X = np.vstack([x, np.ones(len(x))])

In [26]:

X.shape

Out[26]:

(2, 100)

In [27]:

y.shape

Out[27]:

(100,)

Let’s compute the linear least squares model using tf.matrix_solve_ls:

In [28]:

with tf.Session() as sess:
    X_tensor = tf.convert_to_tensor(X.T, dtype=tf.float64)
    y_tensor = tf.reshape(tf.convert_to_tensor(y, dtype=tf.float64), (-1, 1))
    coeffs = tf.matrix_solve_ls(X_tensor, y_tensor)
    m, b = sess.run(coeffs)

In [29]:

plt.plot(x[~mask], y[~mask], 'ok', markersize=3., alpha=.5)
plt.plot(x[mask], y[mask], 'o', markersize=3., color='red', alpha=.5, label='Outliers')
plt.plot(x, 10 * x + 10, 'k', label="True line")
plt.plot(x, m * x + b, 'g', label="Least squares line")
plt.legend()

Out[29]:

<matplotlib.legend.Legend at 0x12de64e80>

../_images/ipython_notebooks_getting-started_15_1.png

Now let’s use lad to compute the linear model with the least absolute deviations:

In [30]:

l1coeffs, cov = lad(X.T, y, yerr=np.std(y), cov=True)

In [31]:

sess = tf.Session()
m_l1, b_l1 = sess.run(l1coeffs)

And the estimated values are:

In [32]:

m_l1, b_l1

Out[32]:

(array([ 10.5233137]), array([ 13.6857041]))

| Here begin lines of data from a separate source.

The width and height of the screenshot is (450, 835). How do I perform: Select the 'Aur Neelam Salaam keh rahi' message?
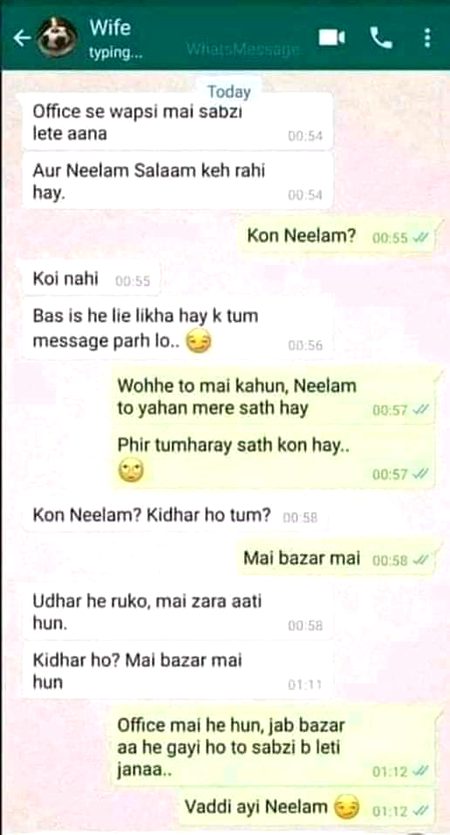point(178,181)
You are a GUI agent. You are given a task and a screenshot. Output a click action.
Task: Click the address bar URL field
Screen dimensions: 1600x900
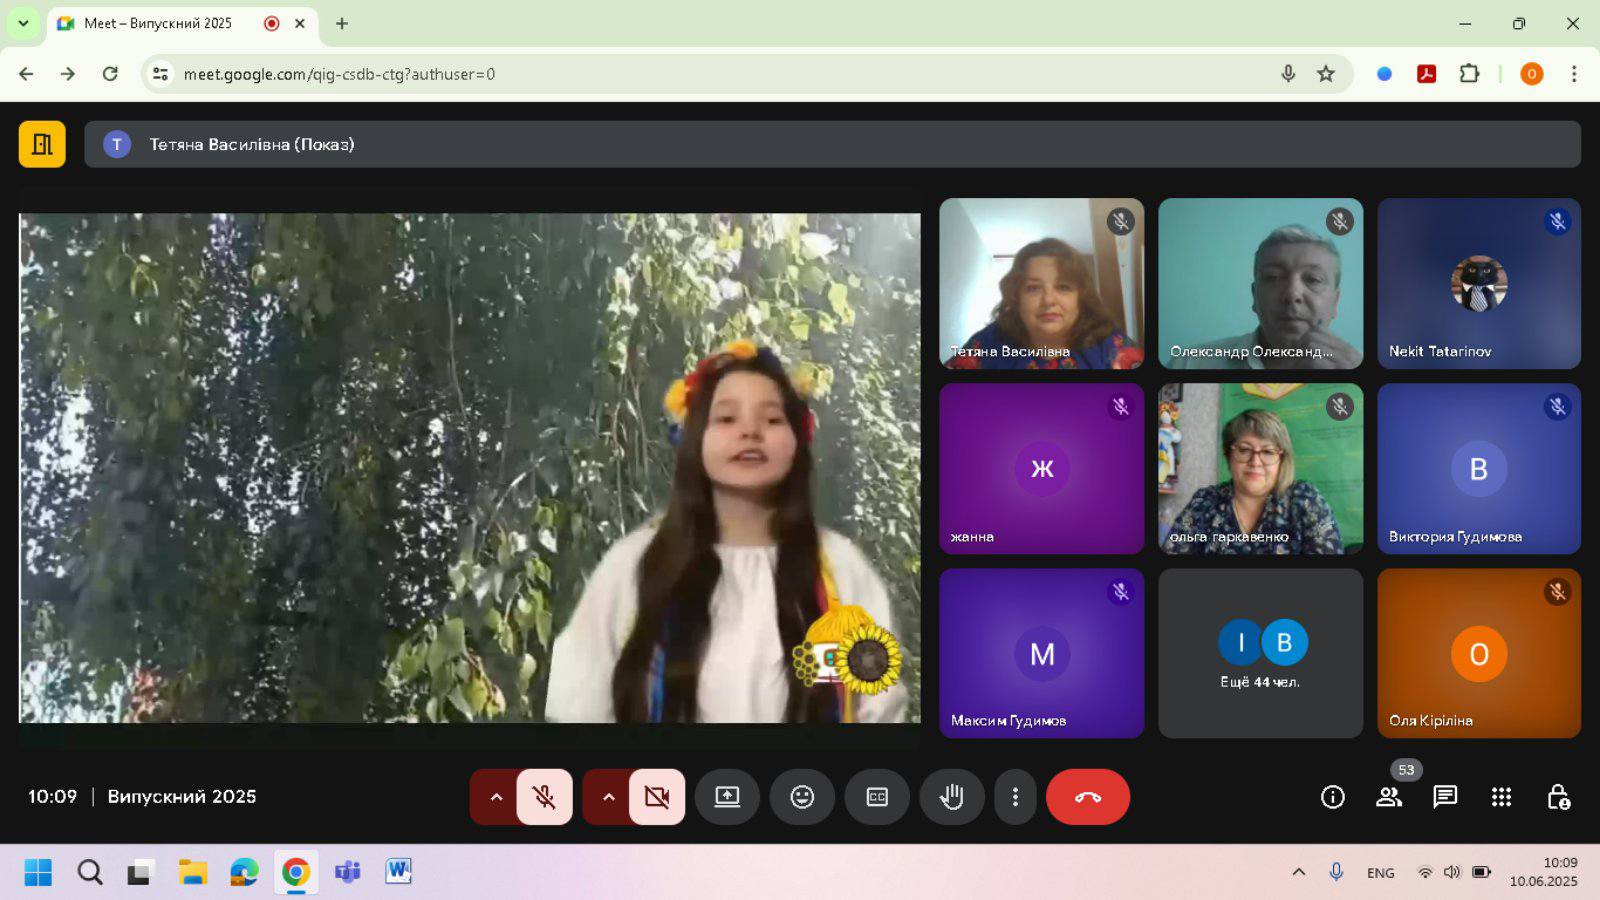[x=700, y=74]
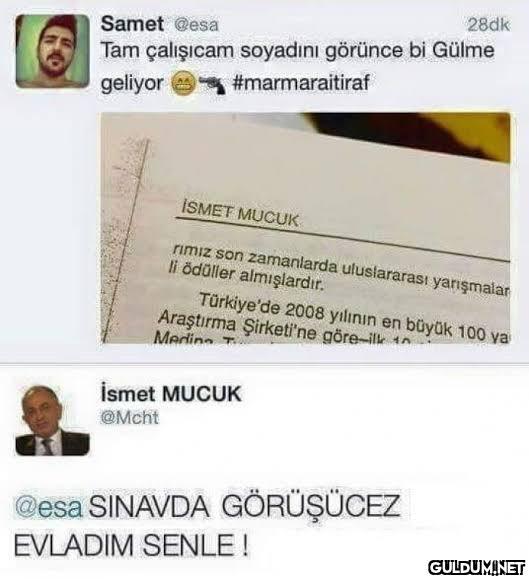The width and height of the screenshot is (529, 579).
Task: Click the pistol emoji in tweet
Action: click(212, 85)
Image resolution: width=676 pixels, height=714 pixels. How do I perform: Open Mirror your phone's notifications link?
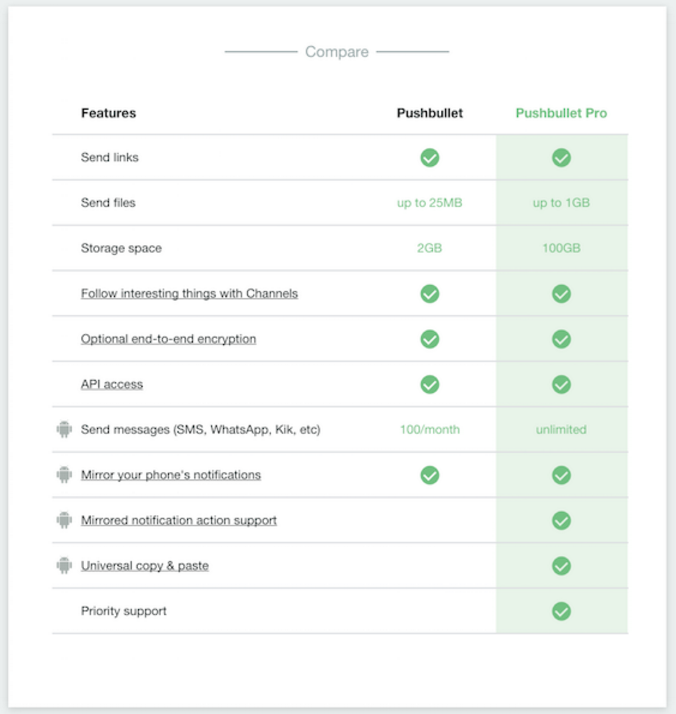pos(171,475)
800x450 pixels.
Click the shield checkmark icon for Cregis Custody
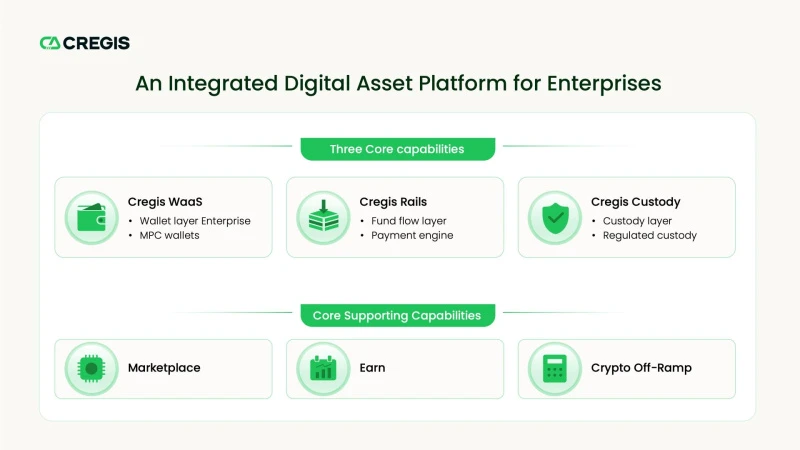[x=555, y=218]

The uncertanties on the fitted coefficients are:

In [33]:

unc = np.sqrt(np.diag(sess.run(cov)))
unc

Out[33]:

array([ 0.42935153,  3.5996013 ])

In [34]:

plt.plot(x[~mask], y[~mask], 'ok', markersize=3., alpha=.5)
plt.plot(x[mask], y[mask], 'o', markersize=3., color='red', alpha=.5, label='Outliers')
plt.plot(x, 10 * x + 10, 'k', label="True line")
plt.plot(x, m * x + b, 'g', label="Least squares line")
plt.plot(x, m_l1 * x + b_l1, 'blue', label="Least absolute deviations line")
plt.fill_between(x, (m_l1 - 1.96 * unc[0]) * x + b_l1 - 1.96 * unc[1],
                    (m_l1 + 1.96 * unc[0]) * x + b_l1 + 1.96 * unc[1], alpha=.5)
plt.legend()

Out[34]:

<matplotlib.legend.Legend at 0x12f80def0>

../_images/ipython_notebooks_getting-started_23_1.png

The shaded region is the \(95\%\) confidence interval.